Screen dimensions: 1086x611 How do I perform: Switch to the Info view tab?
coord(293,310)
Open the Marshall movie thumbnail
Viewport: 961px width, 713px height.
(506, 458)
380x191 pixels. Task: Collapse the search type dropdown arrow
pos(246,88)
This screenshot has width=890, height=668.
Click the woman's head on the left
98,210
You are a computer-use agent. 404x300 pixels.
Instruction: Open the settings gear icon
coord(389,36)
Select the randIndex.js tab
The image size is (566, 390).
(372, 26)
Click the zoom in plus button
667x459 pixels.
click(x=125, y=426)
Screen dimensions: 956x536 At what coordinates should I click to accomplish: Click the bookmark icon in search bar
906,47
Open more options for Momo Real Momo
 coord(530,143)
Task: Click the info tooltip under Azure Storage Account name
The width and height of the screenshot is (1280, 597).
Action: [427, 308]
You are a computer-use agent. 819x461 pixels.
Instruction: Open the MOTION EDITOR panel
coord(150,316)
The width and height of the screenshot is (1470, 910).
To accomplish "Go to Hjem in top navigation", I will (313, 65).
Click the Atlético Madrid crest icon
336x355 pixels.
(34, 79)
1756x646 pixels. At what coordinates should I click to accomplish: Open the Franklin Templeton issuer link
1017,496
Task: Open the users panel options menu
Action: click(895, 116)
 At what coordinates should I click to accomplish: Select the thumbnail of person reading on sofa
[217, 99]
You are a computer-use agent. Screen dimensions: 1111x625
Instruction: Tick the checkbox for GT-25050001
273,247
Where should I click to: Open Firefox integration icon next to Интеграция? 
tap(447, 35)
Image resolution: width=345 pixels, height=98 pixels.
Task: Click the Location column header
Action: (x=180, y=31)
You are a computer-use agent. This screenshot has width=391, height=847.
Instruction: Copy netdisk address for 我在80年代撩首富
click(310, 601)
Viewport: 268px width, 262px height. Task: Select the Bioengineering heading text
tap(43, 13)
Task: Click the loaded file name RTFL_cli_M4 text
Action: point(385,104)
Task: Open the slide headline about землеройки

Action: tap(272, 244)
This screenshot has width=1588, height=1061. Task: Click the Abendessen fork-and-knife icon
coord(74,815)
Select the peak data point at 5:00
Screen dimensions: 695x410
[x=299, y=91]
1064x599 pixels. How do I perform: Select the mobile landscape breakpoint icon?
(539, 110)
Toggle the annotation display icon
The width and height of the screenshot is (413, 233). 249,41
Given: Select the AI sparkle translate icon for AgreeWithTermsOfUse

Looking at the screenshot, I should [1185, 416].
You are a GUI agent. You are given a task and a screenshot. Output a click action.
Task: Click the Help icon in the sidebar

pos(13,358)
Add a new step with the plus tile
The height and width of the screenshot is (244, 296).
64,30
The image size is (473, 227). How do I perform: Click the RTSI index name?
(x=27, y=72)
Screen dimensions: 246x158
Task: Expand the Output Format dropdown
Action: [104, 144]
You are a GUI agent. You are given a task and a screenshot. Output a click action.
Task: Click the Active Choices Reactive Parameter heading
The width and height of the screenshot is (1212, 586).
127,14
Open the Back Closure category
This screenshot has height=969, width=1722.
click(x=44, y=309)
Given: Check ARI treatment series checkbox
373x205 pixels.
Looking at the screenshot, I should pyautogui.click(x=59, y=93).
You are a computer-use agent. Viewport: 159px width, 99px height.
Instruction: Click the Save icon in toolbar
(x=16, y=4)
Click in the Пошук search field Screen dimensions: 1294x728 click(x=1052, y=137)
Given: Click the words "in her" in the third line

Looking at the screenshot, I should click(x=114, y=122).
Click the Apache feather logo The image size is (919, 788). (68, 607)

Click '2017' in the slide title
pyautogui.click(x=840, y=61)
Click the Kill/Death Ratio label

§ **What is asked**: Rewrite every one of the lines above, substituting "Step" for each "Instruction" and keeping everything else the same.

§ **Output**:
Screen dimensions: 1086x611 How do I perform: Switch to the Info view tab?
coord(293,310)
Open the Marshall movie thumbnail
Viewport: 961px width, 713px height.
(506, 458)
380x191 pixels. Task: Collapse the search type dropdown arrow
pos(246,88)
This screenshot has width=890, height=668.
Click the woman's head on the left
98,210
You are a computer-use agent. 404x300 pixels.
Step: Open the settings gear icon
coord(389,36)
Select the randIndex.js tab
The image size is (566, 390).
(372, 26)
Click the zoom in plus button
667x459 pixels.
click(x=125, y=426)
Screen dimensions: 956x536 At what coordinates should I click to accomplish: Click the bookmark icon in search bar
906,47
Open more options for Momo Real Momo
 coord(530,143)
Task: Click the info tooltip under Azure Storage Account name
The width and height of the screenshot is (1280, 597).
Action: [427, 308]
You are a computer-use agent. 819x461 pixels.
Step: Open the MOTION EDITOR panel
coord(150,316)
The width and height of the screenshot is (1470, 910).
To accomplish "Go to Hjem in top navigation", I will (313, 65).
Click the Atlético Madrid crest icon
336x355 pixels.
(34, 79)
1756x646 pixels. At what coordinates should I click to accomplish: Open the Franklin Templeton issuer link
1017,496
Task: Open the users panel options menu
Action: click(895, 116)
 At what coordinates should I click to accomplish: Select the thumbnail of person reading on sofa
[217, 99]
You are a computer-use agent. Screen dimensions: 1111x625
Step: Tick the checkbox for GT-25050001
273,247
Where should I click to: Open Firefox integration icon next to Интеграция? 
tap(447, 35)
Image resolution: width=345 pixels, height=98 pixels.
Task: Click the Location column header
Action: (x=180, y=31)
You are a computer-use agent. This screenshot has width=391, height=847.
Step: Copy netdisk address for 我在80年代撩首富
click(310, 601)
Viewport: 268px width, 262px height. Task: Select the Bioengineering heading text
tap(43, 13)
Task: Click the loaded file name RTFL_cli_M4 text
Action: point(385,104)
Task: Open the slide headline about землеройки

Action: tap(272, 244)
This screenshot has width=1588, height=1061. Task: Click the Abendessen fork-and-knife icon
coord(74,815)
Select the peak data point at 5:00
Screen dimensions: 695x410
[x=299, y=91]
1064x599 pixels. How do I perform: Select the mobile landscape breakpoint icon?
(539, 110)
Toggle the annotation display icon
The width and height of the screenshot is (413, 233). 249,41
Given: Select the AI sparkle translate icon for AgreeWithTermsOfUse

Looking at the screenshot, I should [1185, 416].
You are a GUI agent. You are given a task and a screenshot. Output a click action.
Task: Click the Help icon in the sidebar

pos(13,358)
Add a new step with the plus tile
The height and width of the screenshot is (244, 296).
64,30
The image size is (473, 227). How do I perform: Click the RTSI index name?
(x=27, y=72)
Screen dimensions: 246x158
Task: Expand the Output Format dropdown
Action: [104, 144]
You are a GUI agent. You are given a task and a screenshot. Output a click action.
Task: Click the Active Choices Reactive Parameter heading
The width and height of the screenshot is (1212, 586).
127,14
Open the Back Closure category
This screenshot has height=969, width=1722.
click(x=44, y=309)
Given: Check ARI treatment series checkbox
373x205 pixels.
Looking at the screenshot, I should pyautogui.click(x=59, y=93).
You are a computer-use agent. Viewport: 159px width, 99px height.
Step: Click the Save icon in toolbar
(x=16, y=4)
Click in the Пошук search field Screen dimensions: 1294x728 click(x=1052, y=137)
Given: Click the words "in her" in the third line

Looking at the screenshot, I should click(x=114, y=122).
Click the Apache feather logo The image size is (919, 788). (68, 607)

Click '2017' in the slide title
pyautogui.click(x=840, y=61)
Click the Kill/Death Ratio label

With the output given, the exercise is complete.